- Cost-Effective: Agencies are able to reduce the overall cost of fare collection as the cost of supplying the service is less as everyone is on the same platform. Services are available on a percentage of ticket sales basis with reduced capital, maintenance and update costs.
- Speedy: Once capabilities are added to a fare payments platform, existing customers can use the new functionality after their next update. It also means new deployments can be live in weeks instead of years.
- Constant Updates: With a fare payments platform new updates are delivered regularly, meaning all agencies on the platform get shiny new functionality enabling them to keep up with the pace of technology change.
- Mobility-as-a-Service Enabled: Fare payments platforms help enable Mobility-as-a-Service (MaaS) for public transit through SDKs and APIs linking tickets, fares and payments with other best-of-breed MaaS services. Agencies can also deploy Account-Based MaaS via Account-Based fare payments capabilities. This enables passengers to use a stored value account to tap across multiple operators, with passengers being charged ‘best fare’ post their journey.

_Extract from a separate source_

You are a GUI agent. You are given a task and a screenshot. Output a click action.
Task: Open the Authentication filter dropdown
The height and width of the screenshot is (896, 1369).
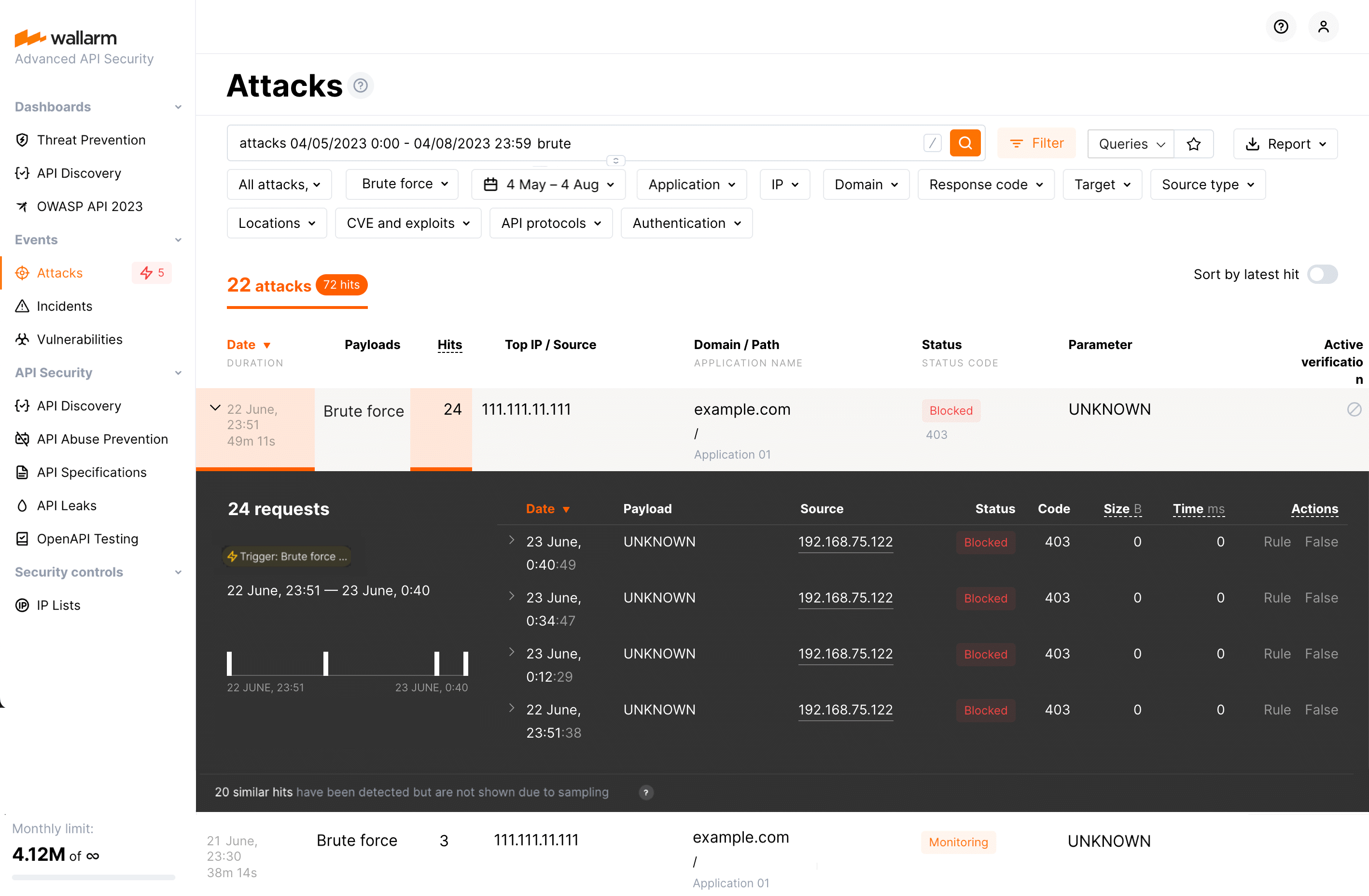686,223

- Open Integrations: An open API architecture means fare payment platforms can link to existing (or new) systems and connect with other best-of-breed services. This helps make deploying fare payment platforms easier and allows the platform to connect with existing or new services, as required.
- Account-Based Ticketing Experiences: FPaaS platforms deliver tickets to riders but they should also enable the latest innovations for agencies by enabling account-based ticketing using a mobile phones, smartcards (NFC) or contactless bank cards (cEMV) - meaning riders no longer need to buy a ticket or understand fares to travel. The ultimate convenient passenger experience.
- Future-Proof Roadmap: With a roadmap of new features and capabilities, a platform approach takes the complexity out of fare payments and allows experts to guide agencies on their ticketing journey, allowing them to concentrate on what they do best, providing safe, reliable and convenient journeys for riders.
Transit agencies and transport operators have a choice.
Agencies can design and build their own ticketing system. However, these systems are expensive to build, maintain and update, often take years to go live with a significant build risk, and do not update with new features and functionality without additional spending and resources, so often ‘decay’ for years.
Agencies and operators can opt for a Fare Payments-as-a-Service approach which brings significant benefits. Once a capability is built it can be deployed extremely quickly (as everyone is using the same platform and code). It’s far more cost-effective to deploy, maintain and update, because costs are shared across all users, and everyone using the platform benefits from constantly improving features and functionality.